Megabucks Results
On Monday night, February 3, 2025, the Megabucks draw in Massachusetts produced a notable return: 03 09 15 26 37 41 after days of absence. Against an expected cadence of 1 in 7,059,052 draws, the gap registers as a clear deviation in timing that merits documentation in the historical record.
Winning numbers for 1 draw on February 3, 2025 in Massachusetts.
Draw times: Evening.
Our take on the Megabucks results
February 3, 2025Megabucks report — Monday night, February 3, 2025: 03 09 15 26 37 41 shows a notable pattern
On Monday night, February 3, 2025, the Megabucks draw in Massachusetts produced a notable return: 03 09 15 26 37 41 after days of absence. Against an expected cadence of 1 in 7,059,052 draws, the gap registers as a clear deviation in timing that merits documentation in the historical record.
Overview
On Monday night, February 3, 2025, the Megabucks draw in Massachusetts produced a notable return: 03 09 15 26 37 41 after days of absence. Against an expected cadence of 1 in 7,059,052 draws, the gap registers as a clear deviation in timing that merits documentation in the historical record.
Combo Profile
As a number pattern, 03 09 15 26 37 41 uses 6 distinct numbers and a wide spread from 3 to 41.
Why Droughts Matter
Extended absences are context, not a forecast - they show where spacing departs from typical cadence. They make variance visible across extended windows.
Data Notes
Specifically: this report documents observed outcomes for Monday night, February 3, 2025 with reference to historical frequency baselines. This is descriptive, not predictive.
From Stepzero
In summary: this reporting is shaped to keep a calm, evidence-first record as a reference point for continuity. The goal is clarity and stability.
Additional Context
Distribution analysis depends on consistent documentation. Each draw updates the record, allowing analysts to test whether deviations persist, reverse, or revert to expected ranges.

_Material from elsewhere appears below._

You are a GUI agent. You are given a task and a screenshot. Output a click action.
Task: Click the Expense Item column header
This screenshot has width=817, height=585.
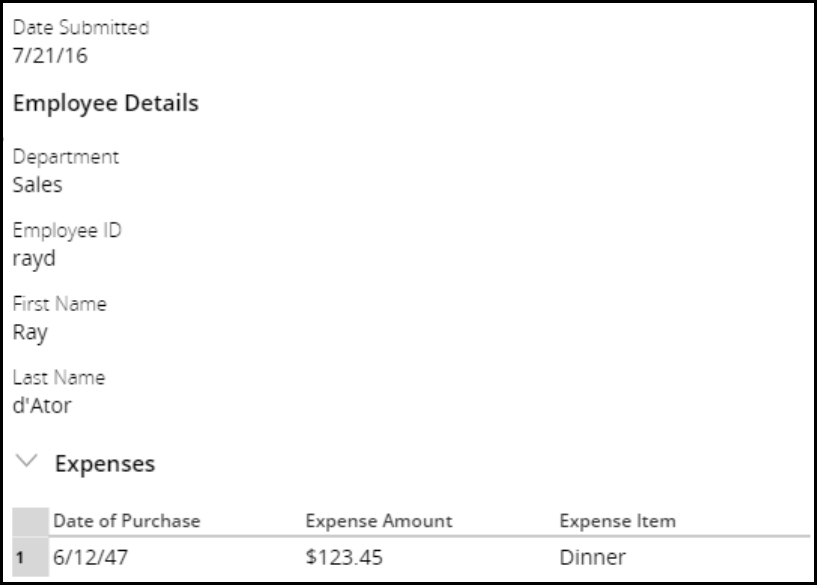pos(617,521)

Context improves with scale. As more draws accumulate, isolated anomalies either normalize into baseline rates or reveal persistent deviations that warrant closer monitoring.
Long-horizon tracking is the only reliable way to separate short-term noise from persistent drift. By logging each outcome against its expected cadence, the system builds a distribution profile that becomes more stable as the sample grows.
Adding to the Long-Term Record
With its return, 03 09 15 26 37 41 contributes another meaningful data point to the historical dataset. Each draw - whether routine or statistically unusual - refines the long-term view of how large random systems behave over time.